WCRB2014 ORAL PRESENTATIONS Testis (5 abstracts)
Ibaraki University, Ami-machi, Japan.
Introduction: Onset timing of meiosis is different between the two sexes in mammals. In the mouse, meiosis in the ovary initiates during late stages of the second trimester, whereas germ cells in the testis at the same stage enter mitotic arrest and do not initiate meiosis until postpartum. In the present study, I have studied effects of ovarian steroids on the formation of synaptonemal complex in the neonatal mouse testis.

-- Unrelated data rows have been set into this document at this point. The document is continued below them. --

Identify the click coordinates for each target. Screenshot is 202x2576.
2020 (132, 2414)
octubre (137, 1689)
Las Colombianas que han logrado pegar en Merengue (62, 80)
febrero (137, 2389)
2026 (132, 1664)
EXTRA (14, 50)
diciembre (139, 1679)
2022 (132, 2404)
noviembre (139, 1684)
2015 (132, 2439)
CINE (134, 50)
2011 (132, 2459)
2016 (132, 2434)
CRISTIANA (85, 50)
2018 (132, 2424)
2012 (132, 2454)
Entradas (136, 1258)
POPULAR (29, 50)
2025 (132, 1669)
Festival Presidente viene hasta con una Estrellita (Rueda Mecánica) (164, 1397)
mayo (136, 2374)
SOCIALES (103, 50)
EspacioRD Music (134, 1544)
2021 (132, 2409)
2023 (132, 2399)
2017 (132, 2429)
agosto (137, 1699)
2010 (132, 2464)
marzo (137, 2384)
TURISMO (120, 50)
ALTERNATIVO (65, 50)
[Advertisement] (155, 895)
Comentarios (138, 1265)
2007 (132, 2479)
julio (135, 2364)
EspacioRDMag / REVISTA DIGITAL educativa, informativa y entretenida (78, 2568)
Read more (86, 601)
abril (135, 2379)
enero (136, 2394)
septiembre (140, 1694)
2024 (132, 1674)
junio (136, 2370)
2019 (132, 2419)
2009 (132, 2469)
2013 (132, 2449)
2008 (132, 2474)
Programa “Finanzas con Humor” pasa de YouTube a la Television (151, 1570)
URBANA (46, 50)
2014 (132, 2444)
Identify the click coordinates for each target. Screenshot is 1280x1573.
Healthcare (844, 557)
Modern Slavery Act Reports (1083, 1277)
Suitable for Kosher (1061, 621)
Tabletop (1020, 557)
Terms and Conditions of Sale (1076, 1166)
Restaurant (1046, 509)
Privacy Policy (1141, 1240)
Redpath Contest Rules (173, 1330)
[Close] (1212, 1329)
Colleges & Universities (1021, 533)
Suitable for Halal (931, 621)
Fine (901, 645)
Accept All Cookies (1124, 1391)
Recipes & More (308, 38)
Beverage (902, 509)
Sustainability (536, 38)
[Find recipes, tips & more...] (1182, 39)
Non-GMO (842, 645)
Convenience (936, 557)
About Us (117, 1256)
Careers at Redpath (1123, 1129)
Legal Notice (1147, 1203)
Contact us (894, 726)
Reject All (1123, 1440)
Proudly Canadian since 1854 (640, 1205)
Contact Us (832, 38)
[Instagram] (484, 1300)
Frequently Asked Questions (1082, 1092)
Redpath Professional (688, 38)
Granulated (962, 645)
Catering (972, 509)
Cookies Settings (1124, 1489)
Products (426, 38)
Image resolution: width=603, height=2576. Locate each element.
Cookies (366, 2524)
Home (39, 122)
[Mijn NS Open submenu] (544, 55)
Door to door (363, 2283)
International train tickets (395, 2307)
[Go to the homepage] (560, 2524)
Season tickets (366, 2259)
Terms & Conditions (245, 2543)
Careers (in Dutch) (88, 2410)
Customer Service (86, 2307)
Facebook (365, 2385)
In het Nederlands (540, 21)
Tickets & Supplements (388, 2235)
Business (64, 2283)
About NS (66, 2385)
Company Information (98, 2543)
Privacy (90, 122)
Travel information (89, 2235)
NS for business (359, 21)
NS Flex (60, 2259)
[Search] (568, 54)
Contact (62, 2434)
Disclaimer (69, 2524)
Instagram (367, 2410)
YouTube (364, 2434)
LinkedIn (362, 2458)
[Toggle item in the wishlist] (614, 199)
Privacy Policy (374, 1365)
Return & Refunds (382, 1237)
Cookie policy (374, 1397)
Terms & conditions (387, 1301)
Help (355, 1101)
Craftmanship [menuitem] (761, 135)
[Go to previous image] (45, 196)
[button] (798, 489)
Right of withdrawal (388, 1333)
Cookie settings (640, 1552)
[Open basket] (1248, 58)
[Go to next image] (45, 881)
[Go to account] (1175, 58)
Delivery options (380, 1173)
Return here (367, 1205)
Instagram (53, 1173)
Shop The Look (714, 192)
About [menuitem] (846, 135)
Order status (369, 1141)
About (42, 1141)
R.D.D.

Materials and methods: Testis was collected aseptically from neonatal C57BL/6N mice, de-capsulated, placed atop an agarose block placed in wells of multi-well plates, and then cultured with control medium containing fetal bovine serum, transferrin and insulin, and either with or without steroid hormones. After culture for a few weeks, testis was recovered and assayed for SYCP1 and its transcripts, by immunofluorescence (IF) and qRT-PCR respectively.
Results and discussion: SYCP1-specific IF signals were detected in the testis from days 68 postpartum that was cultured for 1 week or longer with no addition of steroids, whereas specific signals with reduced intensities were detected in the testis that was cultured with progesterone. Estradiol β added alone showed no or little effects but an additive effect with progesterone in suppression of SYCP1. QRT-PCR confirmed that progesterone reduced the amount of Sycp1-specific transcripts, and that estradiol β further reduced when added with progesterone. Removal of these steroids from culture medium induced the resumption of SYCP1 expression. These results indicate that ovarian steroid hormones are likely to be candidates for physiological suppressors of meiosis in the testis.